Originally Posted by ehorn Might make a catchy title for a new thread...  |
So the idea is that if you folks say it enough times the masses will start to believe it?
Looking at Thursday's price action with volume data one could more easily conclude that volume follows price. For example, when price finally broke below the line in which it traded for most of the day, volume increased. Volume was timid and indecisive until price signaled its direction out of the line.
After all, are we to believe that bulk of the volume trade during the 15:25 EDT bar (based on Ninjatrader's time stamp) occurred prior to the price break, and price dropped in response to that increase in volume? Or did price break, and volume swelled as price continued to move down from the now broken support?
In the end, the real question is how do you trade it? See my charts attached here: If I were not already in a short position, I would have traded that break with a sell stop at 896 and a stop loss at 899.25. I would have had a profit target somewhere just above 891.25 support. Anyone, including my nine year old daughter, can
look at the chart,
read my explanation as to how I would have traded that break, and
duplicate it in the future. This is emphatically
not the case with the contributions made by you and your friends to this thread.
I've attached my charts - one with volume one without. If one looks at the volume bars, it seems to me that volume follows price, and not the other way around. Volume, in addition to simple number of contracts, represents the level of activity by people. The history of the world shows that people are many followers and few leaders. People are always looking for someone or something to follow.
As I said before, anyone can put "I sold here" and "I covered here" on a dead chart 72 hours after the closing bell and look, or I should say,
try to look like a genius.
This is not to say that there cannot be usefulness in such annotations on a dead chart,
so long as explanations are clear, and all relevant and necessary information is provided.

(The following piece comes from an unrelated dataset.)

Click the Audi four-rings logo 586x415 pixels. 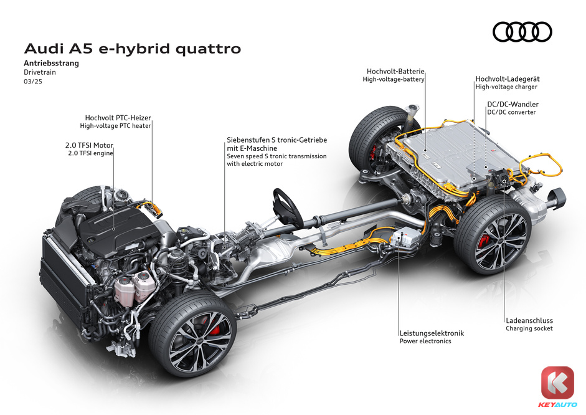tap(522, 32)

However, yet again, here is another proponent of a view, to wit, the view that "volume leads price, always," who claims to have made a wonderfully profitable trade, selling at almost the HOD and covering at the LOD, but without any explanation of 1) why he entered, 2) at what price he entered, 3) was entry a market, limit, or stop order and why?
I do believe that it is possible to sell the HOD and buy the LOD occasionally. But to make such claims and not detail how the feat was accomplished has a bad odor to it. Many folks on July 2 no doubt sold market on open, and their doing so had nothing whatsoever to do with any thing other than that price itself was pointing to lower prices. But that is not given as the reason in your post or that of your friends. I am not even doubting you and your friends made the trade. But no one here could look at what you did and duplicate the trade in the future on the basis upon which you claim to have made it, because there has been no basis given.
I really do not believe I am being unreasonable. If you folks are for real, then why not share the minimum required for intelligent and respectful human communication?
I participate here at TL because it has always seemed, for the most part, like a forum of seriously interested folks, with very little of the guru speak and fraud that one sees over at other forums, most notoriously notable, ET. I have apparently stirred the nest and we have attracted the the attention of the minions of a few gurus who have a near cult-like following (see how many who have rushed to defend the manifesto are new to TL, and who have a mere handful or even fewer posts here). In the interest of preserving the character of TL, and hoping that this contagion maybe contained, rather than spread throughout the forum, I will no longer participate in this thread.
And I reiterate: People are always looking for someone or something to follow.